Caroline pulled a serving bowl down from the cabinet. Bruce bent to play with Elise, who was on a blanket, banging a wooden spoon.

“It was a difficult visit,” Caroline said. “He is very weak.”

My heart squeezed. “Did Jack tell him about . . . our marriage?”

Caroline nodded, her eyes somber.

“What did Jack say?” I was anxious to hear how he talked about us.

“That he knew he'd broken Kat's heart, and that he felt horrible. The doctor made some moaning sounds and closed his eyes.”

“What did Jack do?”

Caroline hesitated.

“Tell me,” I urged. “I need to know. Please be very blunt.”

“He cried.”

Tears sprang to my eyes. My hand flew to my chest, where my heart felt like melting wax.

“Jack said that you all will leave Wedding Tree once Mother gets better.”

Jack leave Wedding Tree? All he could talk about in Paris was coming back to his hometown. He'd made Wedding Tree sound like Eden! In fact, he'd talked about the town and the doctor and the practice they would have together far more than he'd talked about his fiancée. I couldn't imagine him even considering the idea of moving.

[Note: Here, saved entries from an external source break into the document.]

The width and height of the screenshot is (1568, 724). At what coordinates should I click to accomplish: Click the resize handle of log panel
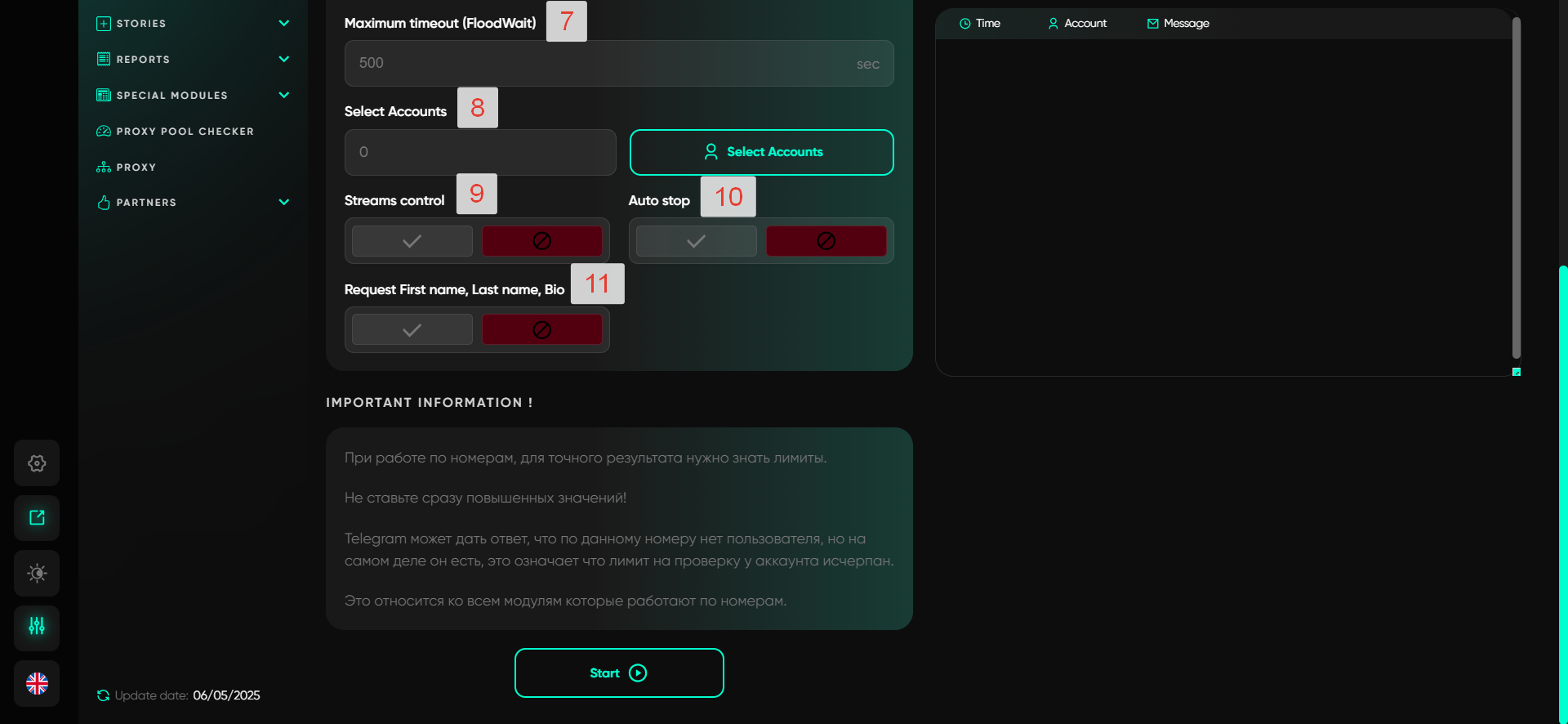[1517, 372]
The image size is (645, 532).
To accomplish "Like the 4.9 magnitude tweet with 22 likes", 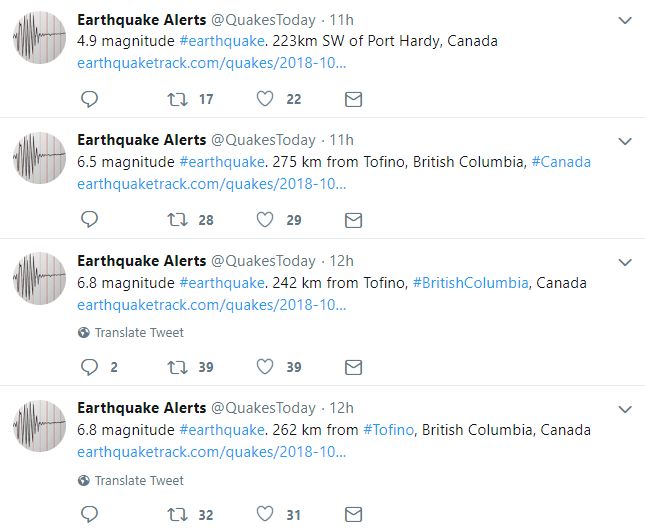I will tap(265, 99).
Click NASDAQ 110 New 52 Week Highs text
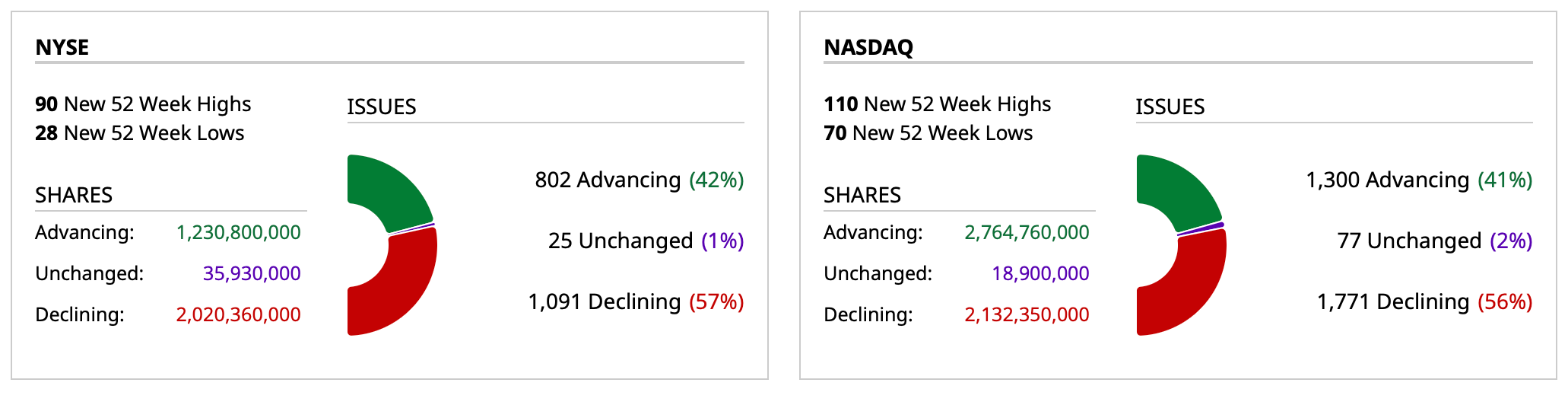This screenshot has height=405, width=1568. (x=937, y=104)
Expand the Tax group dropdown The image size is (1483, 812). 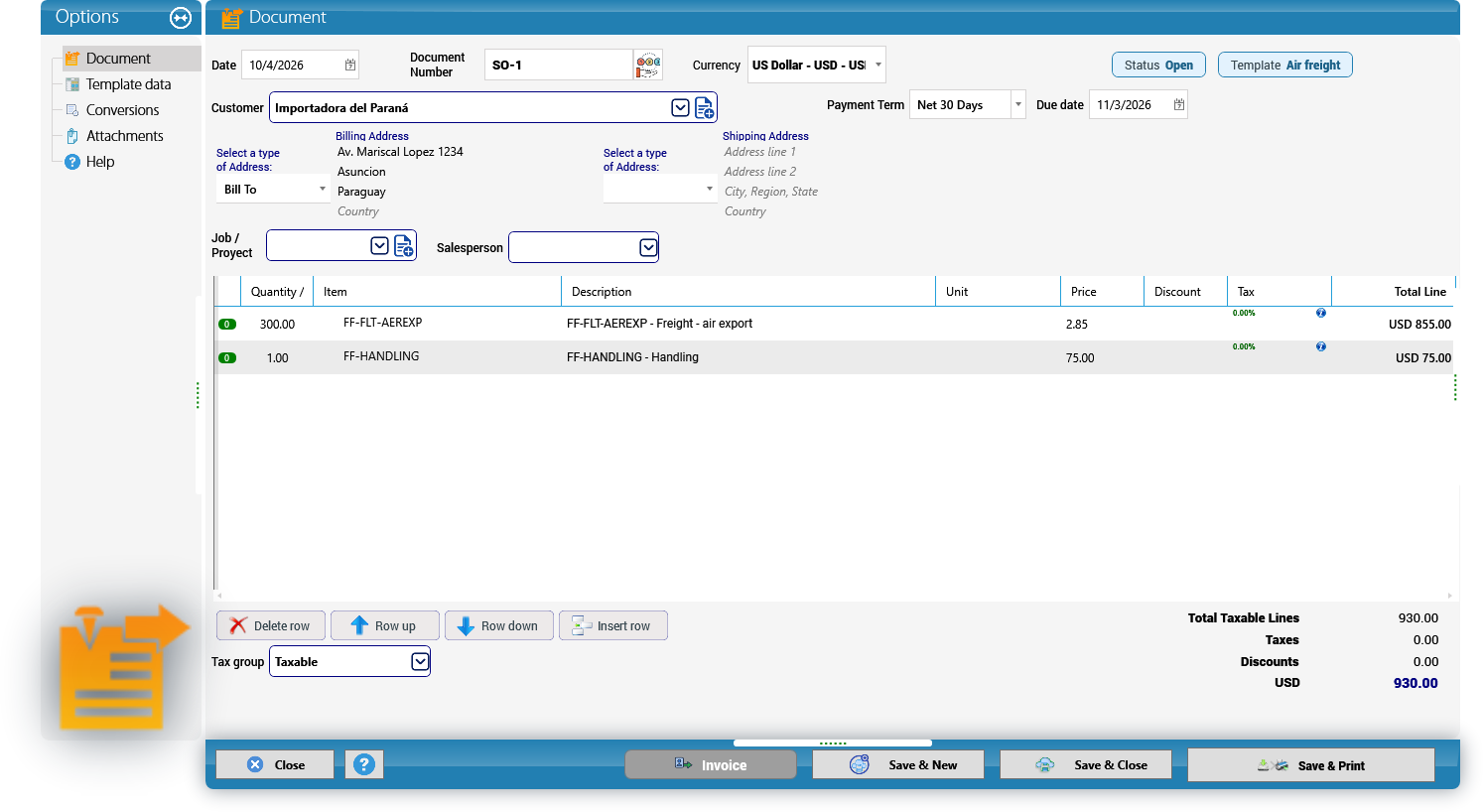420,661
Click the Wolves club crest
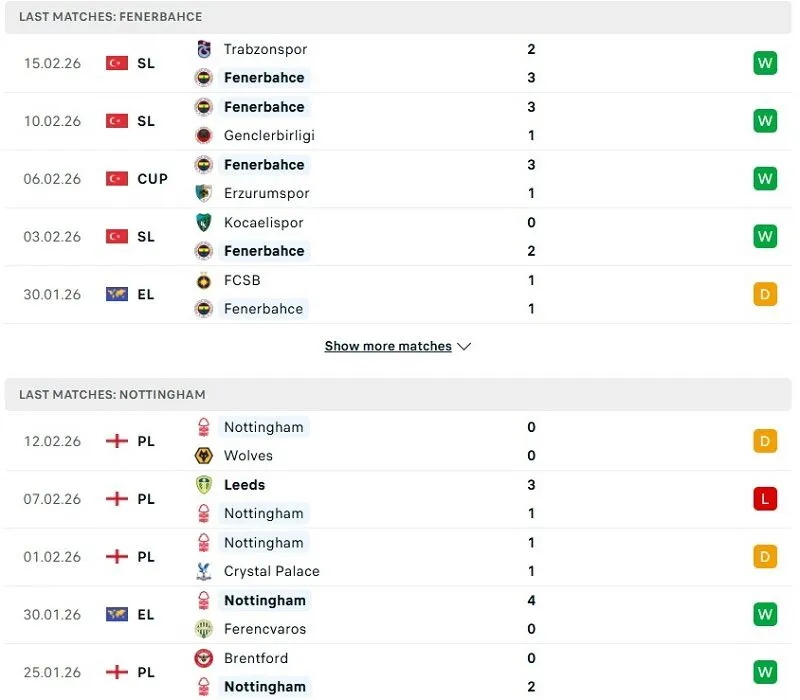Viewport: 800px width, 700px height. [203, 455]
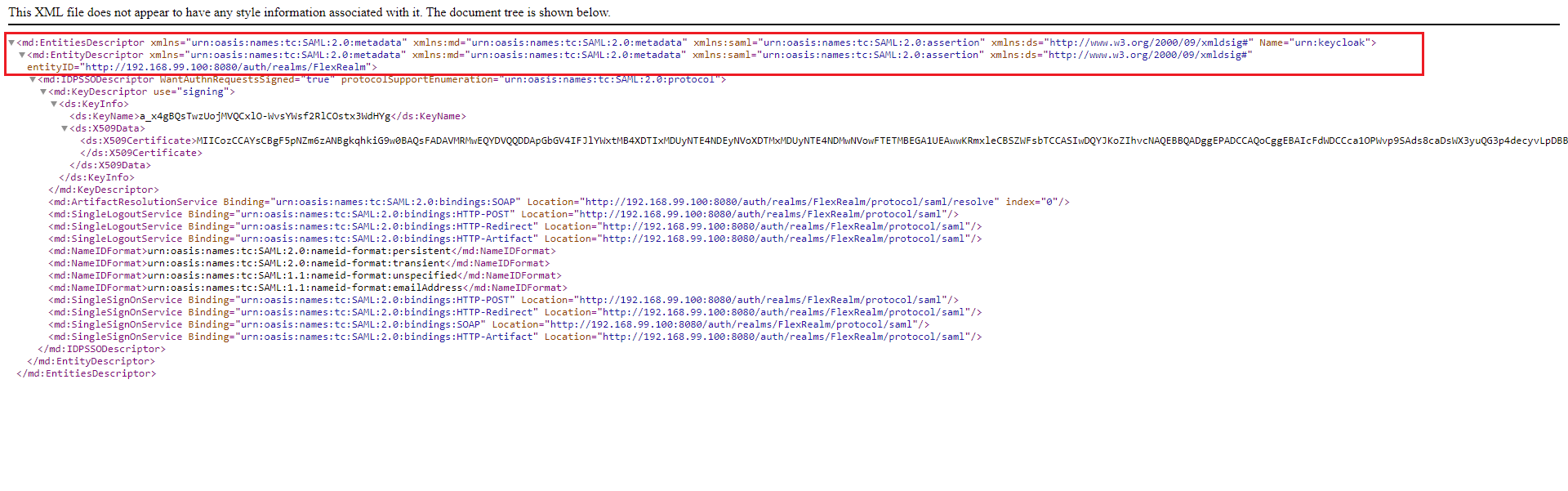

“What did Dr. Thompson say?”

“His voice is like a grunt, but he talked very slowly and was quite clear. He said, ‘You can't leave now. The town needs a doctor.'”

“How did Jack respond?”

“Well, Mrs. Thompson showed up just then. Kat had come home, and of course, she'd told her all about . . . about . . .” Caroline hesitated, obviously searching for a kind way to put it.

“About me.”

She nodded.

“And . . . she was angry?”

“Oh . . . furious! She gave Jack a real tongue-lashing. Used some very un-Christian words and actually threw him out of the room. She was especially angry that he'd led Kat on for months in his letters.”

“Oh, dear!”

Caroline pulled some napkins out of the drawer. “So I hope you don't mind, but I dropped by Kat's house on the way home. I thought it might help her to know what you'd told me—that Jack had written to her before the marriage, and that you hadn't mailed the letter because you thought you might not be able to leave France. I told her that you then received her letters, so you'd forged Jack's replies, because you didn't want to ruin Jack's chances with her when it looked like you couldn't leave France.”

“And?”

“Well, she was surrounded by her minions.”

“I don't understand.”

“Kat was Miss Popularity in high school. She still is. She had six friends with her, trying to console her, all outraged at Jack on her behalf. The worst one is Minxy.”

“Minxy?”

“That's her nickname. Her father gave her a coat with a mink collar when she was in junior high and the name stuck.” Caroline placed the napkins around the kitchen table. “Anyway, I pulled Kat aside and told her what you'd told me. She immediately trotted back to her friends and repeated everything I'd said.”

“Did it help?”

“Well, I think it took the edge off their anger at Jack. But several were skeptical. Minxy didn't think anyone could forge handwriting convincingly enough.”

“I'll show you. Get a piece of paper and write something, and I will write in your handwriting.”

She grabbed an envelope and pen from the counter and wrote her name and address.

I took the envelope, studied it for a moment, then carefully wrote her name and address beneath it, matching her handwriting nearly exactly.

Caroline picked it up. “This is amazing! If I hadn't seen you write it, I would think I wrote this myself!”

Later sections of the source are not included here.